A product granted a temporary use authorisation is not a licensed product in regulatory terms. Its permitted use is authorised for a fixed period and the product remains subject to any conditions stipulated by the MHRA. However, it must also be stressed that in this context, ‘unlicensed’ does not mean ‘untested’. Indeed, citing the example of the Pfizer and BioNTech approval, the scale of that clinical trial was vast and involved in excess of 43,000 trial subjects with a reported efficacy of 95% in preventing mild to severe COVID-19 disease (based on the results from the phase III study).
Under EU law, Directive 2001/83/EC (the 'Medicines Code') contains rules that shield marketing authorisation holders, manufacturers and health professionals from civil liability arising from the use of an unauthorised medicinal product, or from the use of a product otherwise than in accordance with its authorisation, when such use is by the licensing authority in response to (among other things) the spread of pathogens.
The public policy rationale behind this principle is to provide a legal protection against exposure to litigation for companies who are willing to innovate into the development and manufacture of vaccinations to tackle global health threats such as COVID-19. The principle established under Article 5(3) of the Medicines Code was implemented into UK law by Regulation 345 of the HMRs. However, the exemption does not extend to the risks posed by defective products. In a UK context, a manufacturer would still hold liability for a defective product that meets the conditions under section 2 of the Consumer Protection Act 1987.
Why was the Pfizer – BioNTech vaccine approved by the MHRA (not the EMA)?
The UK formally withdrew from the EU on 31 January 2020 but EU law continues to apply to the UK during the Brexit transition period until 31 December 2020. Until the end of this period only the EMA can grant licences for COVID-19 vaccines. However, the above-mentioned 2020 Regulations create the mechanism through which the MHRA could grant the temporary use authorisation for the Pfizer and BioNTech vaccine.

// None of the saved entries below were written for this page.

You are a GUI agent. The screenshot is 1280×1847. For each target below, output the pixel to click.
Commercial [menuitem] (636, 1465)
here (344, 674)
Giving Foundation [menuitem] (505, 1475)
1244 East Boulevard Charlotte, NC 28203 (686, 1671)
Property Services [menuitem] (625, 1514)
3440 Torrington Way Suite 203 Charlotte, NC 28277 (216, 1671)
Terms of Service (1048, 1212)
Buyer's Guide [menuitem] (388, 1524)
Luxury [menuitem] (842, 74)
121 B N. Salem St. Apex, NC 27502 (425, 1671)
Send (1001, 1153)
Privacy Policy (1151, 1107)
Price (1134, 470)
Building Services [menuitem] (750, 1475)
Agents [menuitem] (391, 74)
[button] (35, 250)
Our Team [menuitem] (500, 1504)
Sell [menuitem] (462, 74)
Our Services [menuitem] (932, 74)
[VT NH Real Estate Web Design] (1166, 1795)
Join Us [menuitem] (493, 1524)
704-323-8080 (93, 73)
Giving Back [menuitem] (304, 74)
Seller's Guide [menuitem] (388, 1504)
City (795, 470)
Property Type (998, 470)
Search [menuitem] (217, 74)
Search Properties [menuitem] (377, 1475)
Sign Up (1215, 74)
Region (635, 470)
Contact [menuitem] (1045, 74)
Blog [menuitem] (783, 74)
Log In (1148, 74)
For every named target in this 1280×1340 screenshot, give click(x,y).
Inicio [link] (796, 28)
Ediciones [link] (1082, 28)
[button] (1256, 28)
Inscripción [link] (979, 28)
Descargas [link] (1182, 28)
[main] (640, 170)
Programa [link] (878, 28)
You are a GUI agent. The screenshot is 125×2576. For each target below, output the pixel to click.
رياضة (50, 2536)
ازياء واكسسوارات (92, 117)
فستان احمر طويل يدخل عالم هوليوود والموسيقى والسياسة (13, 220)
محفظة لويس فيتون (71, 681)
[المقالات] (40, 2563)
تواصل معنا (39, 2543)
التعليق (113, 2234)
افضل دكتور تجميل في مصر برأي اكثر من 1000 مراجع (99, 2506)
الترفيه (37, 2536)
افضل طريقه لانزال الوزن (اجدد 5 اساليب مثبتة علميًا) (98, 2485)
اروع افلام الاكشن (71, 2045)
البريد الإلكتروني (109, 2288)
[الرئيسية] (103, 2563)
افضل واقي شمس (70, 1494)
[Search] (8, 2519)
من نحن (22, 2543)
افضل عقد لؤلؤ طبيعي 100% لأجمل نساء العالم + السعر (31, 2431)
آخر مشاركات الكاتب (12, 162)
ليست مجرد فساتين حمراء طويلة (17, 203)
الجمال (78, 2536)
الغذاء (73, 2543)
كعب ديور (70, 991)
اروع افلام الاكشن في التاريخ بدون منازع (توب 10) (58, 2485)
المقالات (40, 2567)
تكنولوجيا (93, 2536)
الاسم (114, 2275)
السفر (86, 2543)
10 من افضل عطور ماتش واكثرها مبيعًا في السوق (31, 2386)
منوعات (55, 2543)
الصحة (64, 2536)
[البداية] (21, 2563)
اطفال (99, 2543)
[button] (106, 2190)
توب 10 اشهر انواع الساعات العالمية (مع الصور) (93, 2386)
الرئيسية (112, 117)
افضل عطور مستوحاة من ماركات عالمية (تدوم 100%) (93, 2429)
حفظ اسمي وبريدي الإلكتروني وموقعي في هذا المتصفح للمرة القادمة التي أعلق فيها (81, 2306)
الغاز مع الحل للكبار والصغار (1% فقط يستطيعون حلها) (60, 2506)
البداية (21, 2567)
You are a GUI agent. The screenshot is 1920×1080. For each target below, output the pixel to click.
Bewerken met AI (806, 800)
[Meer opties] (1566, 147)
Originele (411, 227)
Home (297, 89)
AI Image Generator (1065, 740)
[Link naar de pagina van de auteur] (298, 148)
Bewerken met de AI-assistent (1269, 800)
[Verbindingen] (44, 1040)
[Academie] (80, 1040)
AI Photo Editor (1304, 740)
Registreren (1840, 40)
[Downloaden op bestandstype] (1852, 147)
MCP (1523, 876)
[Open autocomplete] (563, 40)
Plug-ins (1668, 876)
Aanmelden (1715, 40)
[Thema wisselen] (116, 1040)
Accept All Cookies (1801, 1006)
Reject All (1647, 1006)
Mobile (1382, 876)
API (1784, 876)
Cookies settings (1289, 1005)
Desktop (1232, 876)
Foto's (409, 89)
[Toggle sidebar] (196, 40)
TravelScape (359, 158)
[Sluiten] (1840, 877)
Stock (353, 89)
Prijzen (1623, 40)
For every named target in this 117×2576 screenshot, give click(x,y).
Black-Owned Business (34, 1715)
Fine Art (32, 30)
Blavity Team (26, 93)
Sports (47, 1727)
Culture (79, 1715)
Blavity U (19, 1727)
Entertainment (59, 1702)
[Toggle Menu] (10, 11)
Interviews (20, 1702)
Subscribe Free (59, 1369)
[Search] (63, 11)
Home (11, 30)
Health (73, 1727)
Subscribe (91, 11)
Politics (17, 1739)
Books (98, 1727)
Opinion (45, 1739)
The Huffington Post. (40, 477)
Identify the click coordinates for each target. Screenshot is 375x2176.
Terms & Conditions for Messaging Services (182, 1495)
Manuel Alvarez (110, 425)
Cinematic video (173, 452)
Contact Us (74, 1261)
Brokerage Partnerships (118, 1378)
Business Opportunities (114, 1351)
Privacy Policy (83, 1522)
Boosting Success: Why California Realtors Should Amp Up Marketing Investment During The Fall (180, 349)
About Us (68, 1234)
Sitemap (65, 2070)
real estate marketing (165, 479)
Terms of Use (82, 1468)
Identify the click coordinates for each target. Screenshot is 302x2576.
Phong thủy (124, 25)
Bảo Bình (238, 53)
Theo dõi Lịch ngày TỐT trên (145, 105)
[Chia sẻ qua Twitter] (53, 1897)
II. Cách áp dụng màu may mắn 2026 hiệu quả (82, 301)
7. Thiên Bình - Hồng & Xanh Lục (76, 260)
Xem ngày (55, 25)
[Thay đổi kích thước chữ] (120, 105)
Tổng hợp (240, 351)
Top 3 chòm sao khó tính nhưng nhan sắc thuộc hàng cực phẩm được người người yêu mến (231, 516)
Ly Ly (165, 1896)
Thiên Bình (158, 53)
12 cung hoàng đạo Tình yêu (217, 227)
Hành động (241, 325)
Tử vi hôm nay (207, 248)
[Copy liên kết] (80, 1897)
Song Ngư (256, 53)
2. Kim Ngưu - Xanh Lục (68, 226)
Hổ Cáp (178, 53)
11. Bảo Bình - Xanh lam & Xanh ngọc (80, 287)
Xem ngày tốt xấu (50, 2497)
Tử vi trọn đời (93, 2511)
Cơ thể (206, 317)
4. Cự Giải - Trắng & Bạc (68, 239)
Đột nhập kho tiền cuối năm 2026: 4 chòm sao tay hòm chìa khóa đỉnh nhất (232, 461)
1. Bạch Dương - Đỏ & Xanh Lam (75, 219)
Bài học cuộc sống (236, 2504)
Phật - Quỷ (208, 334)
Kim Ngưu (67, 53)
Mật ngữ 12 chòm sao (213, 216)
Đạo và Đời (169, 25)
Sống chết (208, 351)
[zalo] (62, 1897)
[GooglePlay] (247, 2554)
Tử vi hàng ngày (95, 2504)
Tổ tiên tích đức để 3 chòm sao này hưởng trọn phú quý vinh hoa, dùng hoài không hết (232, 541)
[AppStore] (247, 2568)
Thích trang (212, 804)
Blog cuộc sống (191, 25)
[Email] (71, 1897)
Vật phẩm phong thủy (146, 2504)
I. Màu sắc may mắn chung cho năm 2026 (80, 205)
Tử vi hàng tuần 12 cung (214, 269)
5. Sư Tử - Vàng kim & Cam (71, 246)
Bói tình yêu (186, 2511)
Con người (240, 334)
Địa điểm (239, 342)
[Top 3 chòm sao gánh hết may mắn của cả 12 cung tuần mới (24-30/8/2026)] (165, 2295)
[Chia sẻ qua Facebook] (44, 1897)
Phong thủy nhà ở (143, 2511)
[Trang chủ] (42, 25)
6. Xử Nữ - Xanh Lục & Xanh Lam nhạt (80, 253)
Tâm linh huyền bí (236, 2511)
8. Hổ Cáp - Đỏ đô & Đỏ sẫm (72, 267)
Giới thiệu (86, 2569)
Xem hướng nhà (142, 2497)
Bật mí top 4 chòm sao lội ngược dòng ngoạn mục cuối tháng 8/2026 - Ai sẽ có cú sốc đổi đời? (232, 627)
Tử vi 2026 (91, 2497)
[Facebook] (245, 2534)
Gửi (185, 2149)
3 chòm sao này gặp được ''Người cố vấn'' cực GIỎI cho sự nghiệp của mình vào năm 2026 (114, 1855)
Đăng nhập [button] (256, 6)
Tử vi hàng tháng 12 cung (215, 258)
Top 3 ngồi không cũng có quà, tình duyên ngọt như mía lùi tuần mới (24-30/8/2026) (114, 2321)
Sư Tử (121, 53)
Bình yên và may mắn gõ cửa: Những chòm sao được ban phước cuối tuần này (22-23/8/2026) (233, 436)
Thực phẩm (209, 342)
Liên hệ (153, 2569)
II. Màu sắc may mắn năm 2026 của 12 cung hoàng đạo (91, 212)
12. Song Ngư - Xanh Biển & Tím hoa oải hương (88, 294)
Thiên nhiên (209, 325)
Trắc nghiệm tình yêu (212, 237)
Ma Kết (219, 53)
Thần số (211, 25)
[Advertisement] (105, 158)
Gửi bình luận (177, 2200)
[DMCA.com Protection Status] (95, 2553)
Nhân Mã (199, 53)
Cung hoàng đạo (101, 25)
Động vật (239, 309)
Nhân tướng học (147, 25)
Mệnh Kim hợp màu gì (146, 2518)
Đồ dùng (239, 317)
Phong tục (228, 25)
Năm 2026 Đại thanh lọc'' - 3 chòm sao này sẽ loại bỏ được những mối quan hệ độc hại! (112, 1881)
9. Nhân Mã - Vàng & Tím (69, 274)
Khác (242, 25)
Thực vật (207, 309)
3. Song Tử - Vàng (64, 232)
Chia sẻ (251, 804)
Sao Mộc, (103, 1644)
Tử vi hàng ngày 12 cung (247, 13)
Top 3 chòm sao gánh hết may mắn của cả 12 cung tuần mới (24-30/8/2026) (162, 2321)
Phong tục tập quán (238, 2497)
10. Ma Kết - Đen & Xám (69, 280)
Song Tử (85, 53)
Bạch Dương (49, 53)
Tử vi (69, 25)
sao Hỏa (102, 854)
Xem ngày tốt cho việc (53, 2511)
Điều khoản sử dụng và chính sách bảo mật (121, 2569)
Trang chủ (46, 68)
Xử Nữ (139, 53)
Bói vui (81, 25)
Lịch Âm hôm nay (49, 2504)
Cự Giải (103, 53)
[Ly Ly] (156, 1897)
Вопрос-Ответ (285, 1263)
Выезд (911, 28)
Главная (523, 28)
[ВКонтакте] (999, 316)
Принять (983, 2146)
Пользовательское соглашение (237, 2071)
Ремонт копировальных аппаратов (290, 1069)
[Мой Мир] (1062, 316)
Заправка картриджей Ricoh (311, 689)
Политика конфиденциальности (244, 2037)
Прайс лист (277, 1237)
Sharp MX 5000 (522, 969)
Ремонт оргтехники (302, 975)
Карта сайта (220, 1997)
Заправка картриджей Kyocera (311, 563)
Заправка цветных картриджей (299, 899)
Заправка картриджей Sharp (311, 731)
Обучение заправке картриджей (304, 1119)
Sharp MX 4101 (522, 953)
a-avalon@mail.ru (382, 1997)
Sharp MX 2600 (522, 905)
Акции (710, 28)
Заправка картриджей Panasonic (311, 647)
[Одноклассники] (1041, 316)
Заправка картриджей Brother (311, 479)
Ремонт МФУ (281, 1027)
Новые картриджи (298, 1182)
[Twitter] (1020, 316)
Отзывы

It should also be noted that on 1 December 2020, Pfizer and BioNTech submitted their application for conditional marketing authorisation for their COVID-19 vaccine to the EMA. The assessment will proceed under an accelerated timeline and a marketing authorisation opinion could be issued within a matter of weeks. This expedited approval is possible because the EMA has operated a rolling review approach to expedite vaccine approval during the COVID-19 pandemic.